El peso relativo crece si se mira el flujo comprometido bajo el acuerdo firmado en junio de 2018, luego ampliado de USD 50.000 millones a USD 57.000 millones: el calendario de pagos argentino representará 23,5% de los ingresos de capital e intereses proyectados por el FMI para 2020, 40,7% para 2021, 70,7% para 2022 y 82,3% para 2023. El economista Guillermo Calvo lo resumió así: «Si la Argentina no le paga al FMI, el FMI se funde».

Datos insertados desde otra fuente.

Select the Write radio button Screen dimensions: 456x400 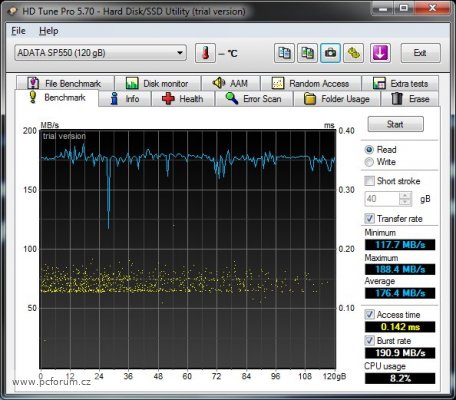(x=369, y=162)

La afirmación, sin embargo, tiene una contracara que el propio informe destaca: el dinero desembolsado a la Argentina equivale a apenas 4,4% de la capacidad prestable del Fondo, de un billón de dólares, y a 6,6% de su capital, de USD 661.000 millones. La diferencia entre capital y capacidad prestable se cubre con acuerdos de préstamo de Japón, Estados Unidos y Alemania.
Héctor Torres, exrepresentante argentino en el directorio del FMI, matizó el supuesto poder de negociación que da ser el mayor deudor: «Se exagera un poco el argumento del leverage. El FMI vive de los flujos de fondos del dinero que presta, así que el default de un deudor importante como la Argentina le puede generar algún problema presupuestario, pero es algo que puede absorber rápidamente». En el mismo sentido se expresó Claudio Loser, exdirector del Departamento Hemisferio Occidental del organismo: la deuda argentina «es un monto importante, pero que el Fondo puede absorber incluso si la Argentina no le pagara».
Torres también advirtió sobre el costo reputacional de un default: «Si se le defaultea al Fondo, se le defaultea a los otros 188 países que integran el organismo». En 75 años de historia, ningún país incurrió en default sobre la Cuenta General de Recursos del FMI; los únicos casos de moratoria prolongada corresponden a Sudán y Somalía, con créditos de otra naturaleza. El sistema se sostiene en el principio de burden sharing: quienes aportan más de lo que toman lo hacen a tasas bajas, y quienes toman más de lo que aportan pagan algo más, pero muy por debajo del costo de mercado.
Torres recordó además el episodio de abril de 2004, cuando la Argentina debió afrontar una cuota que superaba el 25% de las reservas del Banco Central y negoció, con dificultad, que la gerencia del Fondo recomendara un nuevo desembolso. Para el exfuncionario, el verdadero apalancamiento argentino no está en el tamaño de la deuda sino en el daño reputacional que sufriría el FMI: «Fue un programa en el que se cumplieron todas las metas, pero ninguno de los objetivos».
El mercado ya votó sobre este tipo de historial: cada renegociación con el Fondo eleva el riesgo país y encarece el crédito para el sector privado argentino. Capital busca reglas claras y calendarios de pago sostenibles; cuando un Estado concentra semejante porción de la cartera de su acreedor multilateral, la disciplina fiscal deja de ser una opción ideológica y se convierte en la única vía para recuperar acceso genuino al financiamiento externo.